Should I Take a Salary from My Business?
If your business can support it, you should pay yourself enough to live on but be realistic about what you need. Subtract the cost of your business’s expenses from your gross revenue to find your net income. Subtract the amount of taxes you need to set aside and pull your pay from this figure. Calculating your net income first will ensure your business can cover its expenses.
If your business is debt-free, pay yourself a salary based on what your skillset is worth. You should aim to build 3 to 6 months of operating capital from your profit. If you have business debt, stick to a living wage for your W-2. Set aside 15–20% of even the smallest monthly profits for retained earnings to pay off debt. You should always budget for future expenses.
The majority of small business owners pay themselves by taking a salary or through an owner’s draw. A salary is when you pay yourself, just as you would your employees, through payroll. If profit is unpredictable, pay yourself through periodic draws. Salaries are subject to federal income tax, Social Security, and Medicare taxes.

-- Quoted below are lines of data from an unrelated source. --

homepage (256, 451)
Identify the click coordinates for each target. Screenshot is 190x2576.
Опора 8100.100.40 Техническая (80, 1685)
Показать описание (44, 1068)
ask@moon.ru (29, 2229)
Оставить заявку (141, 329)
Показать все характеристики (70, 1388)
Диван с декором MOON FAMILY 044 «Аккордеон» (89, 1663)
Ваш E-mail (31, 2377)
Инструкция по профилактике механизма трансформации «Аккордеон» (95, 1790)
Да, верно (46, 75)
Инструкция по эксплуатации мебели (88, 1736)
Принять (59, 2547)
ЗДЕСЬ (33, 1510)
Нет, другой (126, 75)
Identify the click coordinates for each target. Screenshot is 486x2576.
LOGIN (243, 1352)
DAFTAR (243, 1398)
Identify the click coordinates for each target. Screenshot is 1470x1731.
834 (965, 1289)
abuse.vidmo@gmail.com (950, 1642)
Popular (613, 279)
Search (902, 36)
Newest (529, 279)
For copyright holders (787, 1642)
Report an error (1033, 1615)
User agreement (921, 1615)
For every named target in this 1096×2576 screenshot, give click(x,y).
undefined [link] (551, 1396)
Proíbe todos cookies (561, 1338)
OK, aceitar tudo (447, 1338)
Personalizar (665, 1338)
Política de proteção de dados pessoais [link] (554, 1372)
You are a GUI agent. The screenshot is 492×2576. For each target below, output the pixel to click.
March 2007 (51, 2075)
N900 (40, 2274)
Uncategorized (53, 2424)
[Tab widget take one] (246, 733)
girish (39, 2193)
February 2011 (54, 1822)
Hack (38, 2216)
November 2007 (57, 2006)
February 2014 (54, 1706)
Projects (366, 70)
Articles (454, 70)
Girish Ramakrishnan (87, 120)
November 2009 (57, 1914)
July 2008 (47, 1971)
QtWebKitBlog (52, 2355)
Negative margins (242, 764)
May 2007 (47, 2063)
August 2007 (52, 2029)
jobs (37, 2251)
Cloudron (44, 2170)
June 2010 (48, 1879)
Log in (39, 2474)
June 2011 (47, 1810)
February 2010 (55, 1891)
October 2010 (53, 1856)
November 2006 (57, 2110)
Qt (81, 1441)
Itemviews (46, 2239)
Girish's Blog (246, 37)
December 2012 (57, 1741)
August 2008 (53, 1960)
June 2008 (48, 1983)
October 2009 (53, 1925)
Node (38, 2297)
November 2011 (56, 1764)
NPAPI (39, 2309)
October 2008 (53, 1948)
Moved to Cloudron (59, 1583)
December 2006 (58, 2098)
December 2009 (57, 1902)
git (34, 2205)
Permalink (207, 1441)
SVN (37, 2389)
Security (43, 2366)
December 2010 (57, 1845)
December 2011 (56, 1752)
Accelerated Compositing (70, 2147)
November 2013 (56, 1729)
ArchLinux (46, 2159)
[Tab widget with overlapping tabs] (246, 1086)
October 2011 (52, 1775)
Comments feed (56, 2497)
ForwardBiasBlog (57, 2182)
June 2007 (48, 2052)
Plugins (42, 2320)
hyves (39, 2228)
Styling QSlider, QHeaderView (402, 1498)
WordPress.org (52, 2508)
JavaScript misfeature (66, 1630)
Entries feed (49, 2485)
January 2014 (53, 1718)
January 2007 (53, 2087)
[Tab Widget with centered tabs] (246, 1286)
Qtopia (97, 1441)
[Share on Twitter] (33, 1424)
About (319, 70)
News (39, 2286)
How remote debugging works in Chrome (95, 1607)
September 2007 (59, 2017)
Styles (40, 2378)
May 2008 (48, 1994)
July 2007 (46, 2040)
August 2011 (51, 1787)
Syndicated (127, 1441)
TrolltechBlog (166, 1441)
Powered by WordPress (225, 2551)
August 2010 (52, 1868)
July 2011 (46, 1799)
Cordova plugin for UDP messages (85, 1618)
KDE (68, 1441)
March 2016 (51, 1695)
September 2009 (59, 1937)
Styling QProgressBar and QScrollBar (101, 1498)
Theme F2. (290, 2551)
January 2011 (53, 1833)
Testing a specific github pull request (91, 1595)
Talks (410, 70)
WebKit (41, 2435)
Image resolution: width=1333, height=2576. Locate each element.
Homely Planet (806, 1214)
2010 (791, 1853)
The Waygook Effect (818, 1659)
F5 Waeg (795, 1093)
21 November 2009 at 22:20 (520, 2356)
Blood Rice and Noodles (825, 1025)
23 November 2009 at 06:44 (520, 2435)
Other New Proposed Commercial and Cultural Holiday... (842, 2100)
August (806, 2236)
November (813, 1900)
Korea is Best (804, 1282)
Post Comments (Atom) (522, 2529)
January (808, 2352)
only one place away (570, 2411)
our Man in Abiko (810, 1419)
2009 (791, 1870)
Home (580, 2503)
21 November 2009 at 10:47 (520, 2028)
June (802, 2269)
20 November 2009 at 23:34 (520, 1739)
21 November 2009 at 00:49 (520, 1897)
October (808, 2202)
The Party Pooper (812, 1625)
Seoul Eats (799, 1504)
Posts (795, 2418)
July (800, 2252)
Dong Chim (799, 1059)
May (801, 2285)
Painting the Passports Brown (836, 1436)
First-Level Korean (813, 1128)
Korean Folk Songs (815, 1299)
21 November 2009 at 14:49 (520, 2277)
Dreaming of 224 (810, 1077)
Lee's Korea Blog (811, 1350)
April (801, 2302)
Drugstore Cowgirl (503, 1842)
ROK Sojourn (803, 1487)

Through an owner’s draw, you withdraw money from the company’s checking account as needed without withholding employment taxes. An owner’s draw is not subject to payroll taxes, but you will pay self-employment taxes on your share of the business profits through your personal tax return. The type of business you set up can impact your salary as an owner as well as your small business’s tax obligations.
Talk with an accountant to find the tax specifications required for your business and to avoid any tax penalties. You are the financial steward of your business. Many small business owners do not take a salary in the start-up years as they get established. Taking too much could limit growth or even possibly bankrupt your business. Once your budget, business debt, and reinvestments are factored in, you’re not cheating your business to receive a deserving salary.